Material supplied:
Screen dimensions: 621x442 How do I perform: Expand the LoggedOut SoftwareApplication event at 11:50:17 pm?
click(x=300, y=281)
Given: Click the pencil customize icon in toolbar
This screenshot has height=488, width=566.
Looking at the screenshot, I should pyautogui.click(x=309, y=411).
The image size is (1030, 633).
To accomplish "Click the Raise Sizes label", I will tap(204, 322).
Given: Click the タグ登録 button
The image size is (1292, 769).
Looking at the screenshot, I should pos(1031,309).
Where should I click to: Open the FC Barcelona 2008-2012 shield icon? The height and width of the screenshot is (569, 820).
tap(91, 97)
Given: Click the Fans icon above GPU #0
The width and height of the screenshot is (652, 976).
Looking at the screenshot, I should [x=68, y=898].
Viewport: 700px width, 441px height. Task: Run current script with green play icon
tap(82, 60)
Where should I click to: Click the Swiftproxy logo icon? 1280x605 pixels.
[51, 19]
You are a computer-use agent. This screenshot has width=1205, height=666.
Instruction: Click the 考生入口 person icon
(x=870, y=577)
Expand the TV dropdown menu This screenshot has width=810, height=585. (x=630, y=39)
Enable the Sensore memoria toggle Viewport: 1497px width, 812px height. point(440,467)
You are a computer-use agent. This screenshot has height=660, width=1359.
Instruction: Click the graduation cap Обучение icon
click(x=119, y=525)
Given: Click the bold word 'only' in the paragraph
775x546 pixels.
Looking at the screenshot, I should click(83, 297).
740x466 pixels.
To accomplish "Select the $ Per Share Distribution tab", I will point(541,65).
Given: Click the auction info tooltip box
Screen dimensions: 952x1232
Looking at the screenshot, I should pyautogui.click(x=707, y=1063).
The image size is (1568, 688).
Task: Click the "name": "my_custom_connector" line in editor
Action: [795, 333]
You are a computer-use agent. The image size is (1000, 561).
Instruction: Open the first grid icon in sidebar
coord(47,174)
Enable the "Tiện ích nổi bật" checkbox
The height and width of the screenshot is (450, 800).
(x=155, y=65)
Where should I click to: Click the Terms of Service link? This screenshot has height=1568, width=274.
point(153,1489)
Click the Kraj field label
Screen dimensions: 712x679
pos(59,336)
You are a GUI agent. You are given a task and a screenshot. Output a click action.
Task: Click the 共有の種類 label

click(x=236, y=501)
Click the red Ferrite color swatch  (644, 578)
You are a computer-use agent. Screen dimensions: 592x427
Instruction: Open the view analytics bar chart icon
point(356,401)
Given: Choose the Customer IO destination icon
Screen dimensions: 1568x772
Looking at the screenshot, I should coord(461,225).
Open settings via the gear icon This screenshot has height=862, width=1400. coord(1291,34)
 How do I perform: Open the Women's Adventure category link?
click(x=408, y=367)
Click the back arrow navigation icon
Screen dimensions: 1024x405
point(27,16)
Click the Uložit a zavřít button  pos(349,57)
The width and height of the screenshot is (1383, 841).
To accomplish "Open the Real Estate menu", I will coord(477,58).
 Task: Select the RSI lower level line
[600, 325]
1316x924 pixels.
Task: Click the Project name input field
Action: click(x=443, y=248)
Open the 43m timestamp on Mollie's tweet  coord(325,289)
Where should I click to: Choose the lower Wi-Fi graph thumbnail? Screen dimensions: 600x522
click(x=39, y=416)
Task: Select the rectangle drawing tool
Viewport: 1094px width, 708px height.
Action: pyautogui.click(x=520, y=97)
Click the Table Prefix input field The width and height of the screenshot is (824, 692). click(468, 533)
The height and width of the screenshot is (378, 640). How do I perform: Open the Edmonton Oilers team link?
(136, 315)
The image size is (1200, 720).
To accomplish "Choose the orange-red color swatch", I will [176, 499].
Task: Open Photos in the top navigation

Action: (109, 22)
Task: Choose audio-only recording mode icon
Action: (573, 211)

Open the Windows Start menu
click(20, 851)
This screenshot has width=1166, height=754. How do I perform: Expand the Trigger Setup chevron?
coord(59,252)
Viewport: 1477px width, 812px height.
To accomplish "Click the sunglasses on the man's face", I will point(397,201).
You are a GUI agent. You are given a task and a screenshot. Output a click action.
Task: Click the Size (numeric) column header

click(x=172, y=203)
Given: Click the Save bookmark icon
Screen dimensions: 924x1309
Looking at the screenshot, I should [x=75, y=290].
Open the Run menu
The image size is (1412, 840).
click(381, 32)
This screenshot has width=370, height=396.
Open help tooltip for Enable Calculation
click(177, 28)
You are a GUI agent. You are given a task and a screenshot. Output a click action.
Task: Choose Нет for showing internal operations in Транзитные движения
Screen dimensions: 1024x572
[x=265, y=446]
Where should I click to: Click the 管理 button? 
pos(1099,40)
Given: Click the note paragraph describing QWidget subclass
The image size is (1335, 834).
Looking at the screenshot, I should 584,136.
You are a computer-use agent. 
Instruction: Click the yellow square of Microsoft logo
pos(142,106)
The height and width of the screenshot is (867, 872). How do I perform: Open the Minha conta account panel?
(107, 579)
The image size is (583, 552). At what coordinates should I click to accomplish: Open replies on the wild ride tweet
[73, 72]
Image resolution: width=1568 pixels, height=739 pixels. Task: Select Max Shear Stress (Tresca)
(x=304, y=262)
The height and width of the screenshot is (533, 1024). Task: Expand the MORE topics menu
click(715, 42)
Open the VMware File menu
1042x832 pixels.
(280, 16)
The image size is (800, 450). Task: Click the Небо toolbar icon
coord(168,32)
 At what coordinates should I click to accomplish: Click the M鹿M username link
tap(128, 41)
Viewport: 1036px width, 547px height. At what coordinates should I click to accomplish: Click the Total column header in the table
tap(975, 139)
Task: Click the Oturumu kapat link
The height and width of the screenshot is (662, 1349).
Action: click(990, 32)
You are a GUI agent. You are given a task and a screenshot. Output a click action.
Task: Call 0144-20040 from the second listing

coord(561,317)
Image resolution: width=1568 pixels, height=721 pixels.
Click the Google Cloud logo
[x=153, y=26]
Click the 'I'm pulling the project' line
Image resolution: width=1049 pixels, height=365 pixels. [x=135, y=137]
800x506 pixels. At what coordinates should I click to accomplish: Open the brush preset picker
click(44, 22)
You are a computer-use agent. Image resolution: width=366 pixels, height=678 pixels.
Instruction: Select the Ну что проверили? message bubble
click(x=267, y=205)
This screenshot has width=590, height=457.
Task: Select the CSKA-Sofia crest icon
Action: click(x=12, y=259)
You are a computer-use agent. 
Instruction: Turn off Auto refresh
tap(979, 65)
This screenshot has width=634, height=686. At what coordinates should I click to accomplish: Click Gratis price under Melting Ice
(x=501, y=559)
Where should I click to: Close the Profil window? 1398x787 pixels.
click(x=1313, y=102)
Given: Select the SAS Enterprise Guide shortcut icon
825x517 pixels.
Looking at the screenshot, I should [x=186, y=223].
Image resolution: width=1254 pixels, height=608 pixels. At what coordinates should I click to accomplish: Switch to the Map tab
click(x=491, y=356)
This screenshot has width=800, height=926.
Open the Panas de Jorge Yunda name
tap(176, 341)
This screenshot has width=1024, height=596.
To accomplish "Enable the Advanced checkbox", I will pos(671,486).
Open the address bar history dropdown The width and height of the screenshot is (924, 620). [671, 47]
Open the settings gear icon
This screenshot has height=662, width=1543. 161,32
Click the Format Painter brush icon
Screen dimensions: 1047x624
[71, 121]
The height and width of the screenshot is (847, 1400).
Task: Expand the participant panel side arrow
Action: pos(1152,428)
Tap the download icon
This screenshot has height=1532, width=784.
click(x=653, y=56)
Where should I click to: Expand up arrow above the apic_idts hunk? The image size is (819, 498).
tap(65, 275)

Brief: Show every line from the entries above in which the word "swatch" appears.

Task response:
Click the red Ferrite color swatch  (644, 578)
To accomplish "Choose the orange-red color swatch", I will [176, 499].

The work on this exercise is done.